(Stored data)
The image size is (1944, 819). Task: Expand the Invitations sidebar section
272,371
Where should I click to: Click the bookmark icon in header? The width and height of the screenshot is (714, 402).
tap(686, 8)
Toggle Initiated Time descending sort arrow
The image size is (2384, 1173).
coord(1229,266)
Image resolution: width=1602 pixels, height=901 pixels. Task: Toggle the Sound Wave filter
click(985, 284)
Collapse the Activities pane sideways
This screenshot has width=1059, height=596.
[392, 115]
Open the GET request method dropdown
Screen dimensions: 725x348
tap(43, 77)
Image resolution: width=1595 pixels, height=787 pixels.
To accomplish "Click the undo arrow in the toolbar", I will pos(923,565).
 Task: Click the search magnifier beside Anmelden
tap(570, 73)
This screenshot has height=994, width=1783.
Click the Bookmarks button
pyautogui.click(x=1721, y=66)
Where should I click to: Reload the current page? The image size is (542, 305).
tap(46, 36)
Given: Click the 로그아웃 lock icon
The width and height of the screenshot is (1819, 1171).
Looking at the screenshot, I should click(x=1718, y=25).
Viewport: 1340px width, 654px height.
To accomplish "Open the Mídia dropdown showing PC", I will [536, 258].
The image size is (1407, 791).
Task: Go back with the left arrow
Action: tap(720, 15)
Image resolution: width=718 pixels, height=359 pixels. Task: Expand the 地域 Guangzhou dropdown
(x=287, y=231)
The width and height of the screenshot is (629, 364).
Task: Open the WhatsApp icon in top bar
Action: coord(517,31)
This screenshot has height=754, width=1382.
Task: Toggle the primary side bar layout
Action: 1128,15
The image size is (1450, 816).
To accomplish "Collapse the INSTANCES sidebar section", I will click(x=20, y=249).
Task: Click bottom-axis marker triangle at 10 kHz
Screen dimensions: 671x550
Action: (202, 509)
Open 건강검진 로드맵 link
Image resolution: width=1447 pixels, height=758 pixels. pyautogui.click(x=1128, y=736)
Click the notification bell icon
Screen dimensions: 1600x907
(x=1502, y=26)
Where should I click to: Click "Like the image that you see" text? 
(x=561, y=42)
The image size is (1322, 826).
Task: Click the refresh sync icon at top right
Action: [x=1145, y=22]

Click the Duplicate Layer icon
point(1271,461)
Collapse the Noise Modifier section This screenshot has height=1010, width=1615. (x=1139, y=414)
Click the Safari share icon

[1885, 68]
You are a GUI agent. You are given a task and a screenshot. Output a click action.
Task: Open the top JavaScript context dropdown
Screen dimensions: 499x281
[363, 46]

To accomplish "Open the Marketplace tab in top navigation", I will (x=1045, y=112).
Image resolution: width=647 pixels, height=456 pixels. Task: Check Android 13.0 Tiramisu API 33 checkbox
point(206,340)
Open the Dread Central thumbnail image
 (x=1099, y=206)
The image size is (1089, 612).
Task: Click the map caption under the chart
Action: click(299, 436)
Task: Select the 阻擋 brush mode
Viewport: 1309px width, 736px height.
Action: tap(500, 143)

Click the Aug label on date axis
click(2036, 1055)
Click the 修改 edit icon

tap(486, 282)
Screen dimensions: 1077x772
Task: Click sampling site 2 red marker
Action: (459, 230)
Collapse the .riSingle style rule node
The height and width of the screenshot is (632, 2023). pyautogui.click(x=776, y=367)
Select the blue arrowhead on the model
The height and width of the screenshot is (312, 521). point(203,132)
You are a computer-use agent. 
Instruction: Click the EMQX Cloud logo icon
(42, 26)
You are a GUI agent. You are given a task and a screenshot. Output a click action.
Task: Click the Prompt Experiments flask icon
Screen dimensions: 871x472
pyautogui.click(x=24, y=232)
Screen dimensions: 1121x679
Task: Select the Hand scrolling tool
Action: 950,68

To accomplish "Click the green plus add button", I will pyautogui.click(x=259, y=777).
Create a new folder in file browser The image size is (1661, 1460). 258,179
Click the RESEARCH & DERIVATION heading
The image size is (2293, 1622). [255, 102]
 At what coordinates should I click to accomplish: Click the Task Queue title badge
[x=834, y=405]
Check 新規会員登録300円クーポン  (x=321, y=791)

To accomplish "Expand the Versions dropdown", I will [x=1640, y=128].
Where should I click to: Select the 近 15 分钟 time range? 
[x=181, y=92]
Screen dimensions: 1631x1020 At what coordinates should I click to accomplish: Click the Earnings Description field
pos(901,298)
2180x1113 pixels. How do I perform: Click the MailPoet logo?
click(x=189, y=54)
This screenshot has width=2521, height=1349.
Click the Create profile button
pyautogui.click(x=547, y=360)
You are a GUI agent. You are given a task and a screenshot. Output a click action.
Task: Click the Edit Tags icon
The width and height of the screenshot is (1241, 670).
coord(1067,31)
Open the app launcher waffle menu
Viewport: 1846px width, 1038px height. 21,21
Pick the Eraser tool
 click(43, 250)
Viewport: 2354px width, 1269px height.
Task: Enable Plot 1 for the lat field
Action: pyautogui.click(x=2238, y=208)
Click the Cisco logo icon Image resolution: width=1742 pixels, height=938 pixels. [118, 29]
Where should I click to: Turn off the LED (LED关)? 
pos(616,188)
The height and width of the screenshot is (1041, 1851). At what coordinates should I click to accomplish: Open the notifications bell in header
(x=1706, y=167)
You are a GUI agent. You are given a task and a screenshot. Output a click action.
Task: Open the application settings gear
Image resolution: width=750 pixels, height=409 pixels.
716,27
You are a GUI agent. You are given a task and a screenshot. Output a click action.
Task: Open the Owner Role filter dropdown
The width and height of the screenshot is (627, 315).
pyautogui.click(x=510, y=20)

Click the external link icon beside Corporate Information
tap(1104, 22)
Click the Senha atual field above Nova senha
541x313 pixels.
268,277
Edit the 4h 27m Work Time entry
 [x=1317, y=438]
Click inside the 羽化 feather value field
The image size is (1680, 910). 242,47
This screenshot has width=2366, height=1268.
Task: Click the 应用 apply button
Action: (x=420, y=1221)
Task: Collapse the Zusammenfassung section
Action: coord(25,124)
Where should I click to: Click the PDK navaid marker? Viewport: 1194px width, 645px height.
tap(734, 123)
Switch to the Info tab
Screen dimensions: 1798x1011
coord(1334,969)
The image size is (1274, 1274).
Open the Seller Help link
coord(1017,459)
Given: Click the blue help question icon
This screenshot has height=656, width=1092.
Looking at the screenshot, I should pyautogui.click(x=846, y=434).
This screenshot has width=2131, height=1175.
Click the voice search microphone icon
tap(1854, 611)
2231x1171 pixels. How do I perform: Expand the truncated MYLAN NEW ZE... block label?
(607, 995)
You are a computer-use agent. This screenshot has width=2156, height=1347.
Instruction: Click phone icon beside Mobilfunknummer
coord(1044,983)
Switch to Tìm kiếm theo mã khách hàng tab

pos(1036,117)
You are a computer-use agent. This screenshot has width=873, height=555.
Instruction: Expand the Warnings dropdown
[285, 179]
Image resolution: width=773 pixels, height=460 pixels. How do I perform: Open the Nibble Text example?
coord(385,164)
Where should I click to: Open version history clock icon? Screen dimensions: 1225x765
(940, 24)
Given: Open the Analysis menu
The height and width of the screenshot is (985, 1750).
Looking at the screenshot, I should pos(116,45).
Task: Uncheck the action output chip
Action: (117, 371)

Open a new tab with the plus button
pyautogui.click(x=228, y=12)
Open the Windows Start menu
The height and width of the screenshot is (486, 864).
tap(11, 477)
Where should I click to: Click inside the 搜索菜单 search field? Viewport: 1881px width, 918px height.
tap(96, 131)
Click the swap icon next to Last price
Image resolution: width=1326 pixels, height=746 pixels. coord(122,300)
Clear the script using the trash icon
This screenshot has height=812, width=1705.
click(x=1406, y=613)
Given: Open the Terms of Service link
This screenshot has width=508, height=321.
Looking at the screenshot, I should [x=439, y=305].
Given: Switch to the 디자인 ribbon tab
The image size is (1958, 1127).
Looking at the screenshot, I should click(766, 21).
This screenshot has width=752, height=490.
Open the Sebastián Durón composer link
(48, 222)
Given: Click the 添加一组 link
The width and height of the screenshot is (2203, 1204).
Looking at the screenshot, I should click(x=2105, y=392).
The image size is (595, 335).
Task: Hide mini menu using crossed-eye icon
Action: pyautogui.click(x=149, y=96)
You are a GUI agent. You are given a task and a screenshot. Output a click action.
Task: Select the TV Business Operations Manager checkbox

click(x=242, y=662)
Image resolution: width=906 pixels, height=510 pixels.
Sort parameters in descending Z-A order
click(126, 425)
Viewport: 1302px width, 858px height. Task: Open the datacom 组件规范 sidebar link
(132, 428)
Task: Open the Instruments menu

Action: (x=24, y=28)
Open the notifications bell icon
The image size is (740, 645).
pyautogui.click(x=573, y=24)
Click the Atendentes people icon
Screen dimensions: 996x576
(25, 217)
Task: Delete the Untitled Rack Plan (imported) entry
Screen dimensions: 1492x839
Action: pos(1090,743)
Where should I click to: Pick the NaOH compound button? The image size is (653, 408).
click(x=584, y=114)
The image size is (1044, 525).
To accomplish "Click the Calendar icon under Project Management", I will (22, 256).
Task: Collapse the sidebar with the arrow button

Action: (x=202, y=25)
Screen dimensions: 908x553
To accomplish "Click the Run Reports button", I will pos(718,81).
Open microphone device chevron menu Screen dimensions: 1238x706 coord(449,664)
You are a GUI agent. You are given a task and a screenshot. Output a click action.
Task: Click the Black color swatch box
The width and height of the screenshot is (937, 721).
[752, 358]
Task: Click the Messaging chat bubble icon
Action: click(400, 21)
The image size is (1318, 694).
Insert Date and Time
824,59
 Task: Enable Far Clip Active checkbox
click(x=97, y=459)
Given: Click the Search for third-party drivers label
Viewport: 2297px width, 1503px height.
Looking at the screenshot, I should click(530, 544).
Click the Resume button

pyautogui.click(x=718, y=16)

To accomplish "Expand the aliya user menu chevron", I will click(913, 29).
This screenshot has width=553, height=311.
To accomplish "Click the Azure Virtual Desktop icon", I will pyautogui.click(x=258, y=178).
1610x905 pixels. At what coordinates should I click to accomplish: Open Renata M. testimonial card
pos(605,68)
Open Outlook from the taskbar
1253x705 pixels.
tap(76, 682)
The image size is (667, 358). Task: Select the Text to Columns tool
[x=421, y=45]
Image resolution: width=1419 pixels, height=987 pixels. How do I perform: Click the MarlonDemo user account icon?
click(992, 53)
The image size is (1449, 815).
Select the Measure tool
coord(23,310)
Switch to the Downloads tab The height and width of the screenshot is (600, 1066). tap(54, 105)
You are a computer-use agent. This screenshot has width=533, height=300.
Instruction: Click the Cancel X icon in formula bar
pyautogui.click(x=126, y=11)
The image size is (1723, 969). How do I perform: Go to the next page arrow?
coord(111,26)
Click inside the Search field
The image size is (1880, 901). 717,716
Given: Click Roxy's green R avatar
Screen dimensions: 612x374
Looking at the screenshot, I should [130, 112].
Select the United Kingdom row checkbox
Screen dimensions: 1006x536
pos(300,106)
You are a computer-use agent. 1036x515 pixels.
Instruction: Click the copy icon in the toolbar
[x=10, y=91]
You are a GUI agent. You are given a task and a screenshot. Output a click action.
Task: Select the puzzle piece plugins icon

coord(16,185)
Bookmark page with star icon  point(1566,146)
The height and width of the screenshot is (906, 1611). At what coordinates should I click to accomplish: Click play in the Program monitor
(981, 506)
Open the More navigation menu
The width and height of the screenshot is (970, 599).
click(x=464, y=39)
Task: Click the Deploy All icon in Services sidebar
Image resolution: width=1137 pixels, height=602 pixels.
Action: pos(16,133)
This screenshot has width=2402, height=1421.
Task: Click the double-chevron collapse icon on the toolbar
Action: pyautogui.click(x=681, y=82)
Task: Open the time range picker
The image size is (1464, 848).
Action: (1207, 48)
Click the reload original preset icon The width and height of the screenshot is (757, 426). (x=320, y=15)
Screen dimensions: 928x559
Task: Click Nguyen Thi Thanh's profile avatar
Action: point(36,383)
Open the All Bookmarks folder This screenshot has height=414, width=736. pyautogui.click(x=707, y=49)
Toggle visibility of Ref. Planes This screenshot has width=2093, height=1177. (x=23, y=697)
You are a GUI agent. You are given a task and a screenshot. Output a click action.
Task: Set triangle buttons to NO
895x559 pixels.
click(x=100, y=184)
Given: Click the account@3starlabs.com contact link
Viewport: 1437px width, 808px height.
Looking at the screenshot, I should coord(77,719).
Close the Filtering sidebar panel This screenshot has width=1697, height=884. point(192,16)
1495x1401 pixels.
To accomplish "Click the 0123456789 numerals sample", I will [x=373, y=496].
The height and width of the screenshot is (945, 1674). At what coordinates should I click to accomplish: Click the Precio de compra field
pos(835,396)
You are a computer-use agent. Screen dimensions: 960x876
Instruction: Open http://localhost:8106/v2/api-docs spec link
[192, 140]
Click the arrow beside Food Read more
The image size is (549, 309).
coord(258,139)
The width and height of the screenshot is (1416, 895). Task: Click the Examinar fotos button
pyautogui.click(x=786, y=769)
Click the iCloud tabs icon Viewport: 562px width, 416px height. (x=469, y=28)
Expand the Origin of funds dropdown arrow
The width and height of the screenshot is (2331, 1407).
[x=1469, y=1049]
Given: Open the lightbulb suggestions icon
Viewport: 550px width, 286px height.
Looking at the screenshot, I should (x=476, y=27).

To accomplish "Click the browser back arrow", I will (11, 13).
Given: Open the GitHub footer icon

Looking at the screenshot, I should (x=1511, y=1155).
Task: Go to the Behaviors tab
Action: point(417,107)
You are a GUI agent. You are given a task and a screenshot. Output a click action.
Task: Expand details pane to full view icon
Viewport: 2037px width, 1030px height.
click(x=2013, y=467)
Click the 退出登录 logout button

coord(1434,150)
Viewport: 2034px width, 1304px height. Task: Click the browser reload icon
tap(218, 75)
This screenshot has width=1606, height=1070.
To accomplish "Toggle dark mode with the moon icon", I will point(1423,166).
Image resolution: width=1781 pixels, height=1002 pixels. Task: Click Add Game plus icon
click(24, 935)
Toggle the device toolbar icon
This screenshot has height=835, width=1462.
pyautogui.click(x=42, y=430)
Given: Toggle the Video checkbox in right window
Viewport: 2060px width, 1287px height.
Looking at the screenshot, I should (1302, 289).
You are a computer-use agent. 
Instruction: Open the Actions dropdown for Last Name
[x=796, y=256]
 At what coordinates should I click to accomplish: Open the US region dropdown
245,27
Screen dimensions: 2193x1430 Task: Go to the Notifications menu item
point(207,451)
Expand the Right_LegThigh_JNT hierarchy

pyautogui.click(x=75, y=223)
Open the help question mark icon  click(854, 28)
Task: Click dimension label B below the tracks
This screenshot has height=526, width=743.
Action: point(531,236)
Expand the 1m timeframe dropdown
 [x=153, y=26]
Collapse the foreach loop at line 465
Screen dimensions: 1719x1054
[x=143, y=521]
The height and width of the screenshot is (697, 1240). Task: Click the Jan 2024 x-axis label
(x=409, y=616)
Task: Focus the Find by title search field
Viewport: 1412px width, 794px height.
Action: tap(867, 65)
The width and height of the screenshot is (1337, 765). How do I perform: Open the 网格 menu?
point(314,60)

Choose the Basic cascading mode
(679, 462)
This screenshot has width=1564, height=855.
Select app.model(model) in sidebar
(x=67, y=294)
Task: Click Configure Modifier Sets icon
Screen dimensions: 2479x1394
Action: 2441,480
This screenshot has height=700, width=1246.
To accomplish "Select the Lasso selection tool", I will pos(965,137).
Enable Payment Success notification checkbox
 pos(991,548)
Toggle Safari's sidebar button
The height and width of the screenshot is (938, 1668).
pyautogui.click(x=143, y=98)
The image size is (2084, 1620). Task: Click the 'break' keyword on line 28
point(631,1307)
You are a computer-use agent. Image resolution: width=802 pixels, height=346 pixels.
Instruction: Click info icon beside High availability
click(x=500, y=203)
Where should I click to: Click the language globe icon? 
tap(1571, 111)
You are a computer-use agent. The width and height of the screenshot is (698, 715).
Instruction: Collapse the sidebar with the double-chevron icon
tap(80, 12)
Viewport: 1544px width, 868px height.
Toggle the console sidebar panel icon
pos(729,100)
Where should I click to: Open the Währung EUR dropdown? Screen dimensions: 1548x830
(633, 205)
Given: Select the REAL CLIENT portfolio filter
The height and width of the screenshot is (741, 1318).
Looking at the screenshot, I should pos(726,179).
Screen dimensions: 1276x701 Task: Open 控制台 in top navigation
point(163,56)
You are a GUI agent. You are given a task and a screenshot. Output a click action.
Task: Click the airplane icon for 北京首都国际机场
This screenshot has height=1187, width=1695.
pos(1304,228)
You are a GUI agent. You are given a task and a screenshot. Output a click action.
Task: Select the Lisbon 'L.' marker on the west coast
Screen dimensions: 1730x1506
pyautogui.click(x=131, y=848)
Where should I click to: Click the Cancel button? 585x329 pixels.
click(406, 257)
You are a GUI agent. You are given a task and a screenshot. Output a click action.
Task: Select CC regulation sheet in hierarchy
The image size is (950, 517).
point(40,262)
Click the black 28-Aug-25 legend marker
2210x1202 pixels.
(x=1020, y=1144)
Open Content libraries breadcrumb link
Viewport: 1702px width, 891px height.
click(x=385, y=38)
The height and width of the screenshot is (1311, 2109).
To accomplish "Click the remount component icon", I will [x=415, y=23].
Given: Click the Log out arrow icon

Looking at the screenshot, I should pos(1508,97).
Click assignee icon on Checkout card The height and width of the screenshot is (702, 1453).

Aim of the exercise: Gather each line of the records holding the string "question".

Task output:
Given: Click the blue help question icon
Open the help question mark icon  click(854, 28)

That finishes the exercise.